Sometimes the media attention distracts from the key determinant of a stock's earnings. That's arguably the case with United Parcel Service (NYSE:UPS) and FedEx (NYSE:FDX) right now. While the so-called Amazon.com (NASDAQ:AMZN) threat attracts attention, the reality is that there's more than enough growth in e-commerce to go around -- and the key to prospects at UPS and FedEx isn't so much e-commerce volume growth, it's ensuring profitable e-commerce delivery growth. In this line of thought let's take a look at UPS' recent earnings and the key figure investors should be gleaning from it.

Package delivery is more than just Amazon

A quick look a chart of e-commerce growth in the U.S. shows it continues to grow at a mid-teens rate, but still only represents around 10% of retail sales. In other words, the trend remains strong, and it looks like there is a long way to run. Amazon is obviously going to be a big part of that, but it's probably not as important to FedEx and UPS as is often understood.

Packages on a conveyor belt.

Image source: Getty Images.

For example, until recently Amazon only represented around 1.3% of FedEx's total revenue and around 3% for UPS. However, it's highly likely that Amazon deliveries are/were a relatively low-margin activity for UPS/FedEx. After all, FedEx didn't decline to renew its contract to make express and ground deliveries for Amazon without a good reason.

Instead, FedEx has taken a conscious decision to focus on broader e-commerce deliveries. Meanwhile, UPS' transformation strategy (outlined in September 2018) sees it refocusing on four growth areas:

  • Small and medium-sized business
  • Healthcare and life sciences
  • International high-growth areas
  • Global business-to-consumer (B2C) and business-to-business (B2B) e-commerce

Simply put, there's a big world of deliveries out there, and it's not just Amazon. The key challenge and opportunity for FedEx and UPS is actually growing volume and margin with e-commerce deliveries. 

US Change in E-Commerce Sales Chart

US Change in E-Commerce Sales data by YCharts

UPS turns the corner

As you can see below, the key U.S. domestic package segment has grown revenue in recent years, but margins have declined; leading to falls in operating income.

UPS U.S. Domestic Package Growth

2015

2016

2017

2018

Revenue growth

2.5%

4.2%

6.5%

6.9%

Operating Income growth

4.3%

4.5%

(7.5%)

(15.3%)

Data source: UPS presentations. Analysis by author. Reported figures.

Clearly, UPS needed to take action, and management's transformational plan involves a substantial ramp-up in expenditures in order to expand and modernize (plans include extensive automation technological deployment) its hubs so it can create a more cost-efficient network.
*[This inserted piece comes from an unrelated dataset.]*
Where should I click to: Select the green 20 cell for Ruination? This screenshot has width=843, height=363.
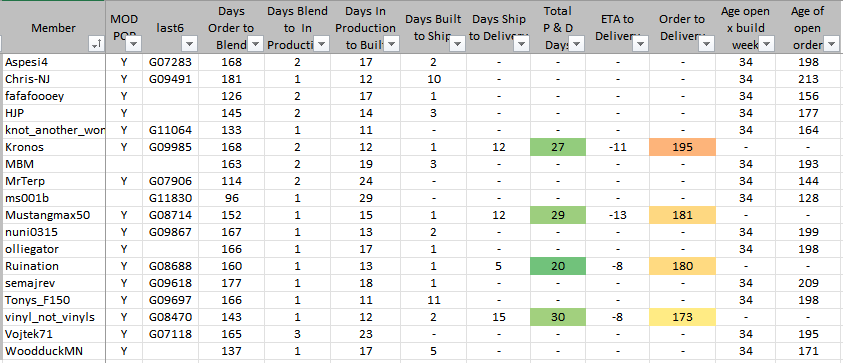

In this way, UPS can fully benefit from the extra scale coming from volume growth. The good news is there's evidence of it coming to fruition.

First, as you can see in the chart below, volume increased significantly in the second quarter, and revenue per piece held up well, leading to a 7.7% increase in U.S domestic package revenue in the second quarter, while the segment's operating income increased a whopping 28.6%.

UPS year-over year growth

Data source: UPS presentations. Chart by author.

However, the real margin improvement story isn't so much about improving revenue per piece or even volumes as it is with reducing the unit cost per piece delivered. In other words, UPS' investments are starting to help cut costs, which is, in turn, helping margin.

The total cost per piece rose just 0.5% in the second quarter, and revenue per package also rose 0.5%, meaning the increase in volume is dropping into the bottom line.

UPS U.S. Domestic Package 

2017

2018

Q1 2019

Q2 2019

Total cost per piece growth

5.5%

6.6%

2.8%

0.5%

Data source: UPS presentations

Moreover, outgoing CFO Richard Peretz called for future "improvement in operating margin for the US business" with "cost per piece coming down and all that comes together in what we guided for '19 and when we get to '20." In other words,  UPS is set to continue increasing margin due to improvements in its network's efficiency.

Too early to be triumphant

All told, investors should stop worrying too much about Amazon and focus on what UPS is doing to improve the margin of e-commerce deliveries. It's early days yet, and UPS still needs to go through the important peak delivery period -- where its upgraded network will be tested out -- before investors can fully accept CEO David Abney's assertion, given on the earnings call, that UPS has passed "an important turning point."

Nevertheless, the early evidence is good and a cause for optimism for the rest of the year -- just keep an eye out for the cost per piece.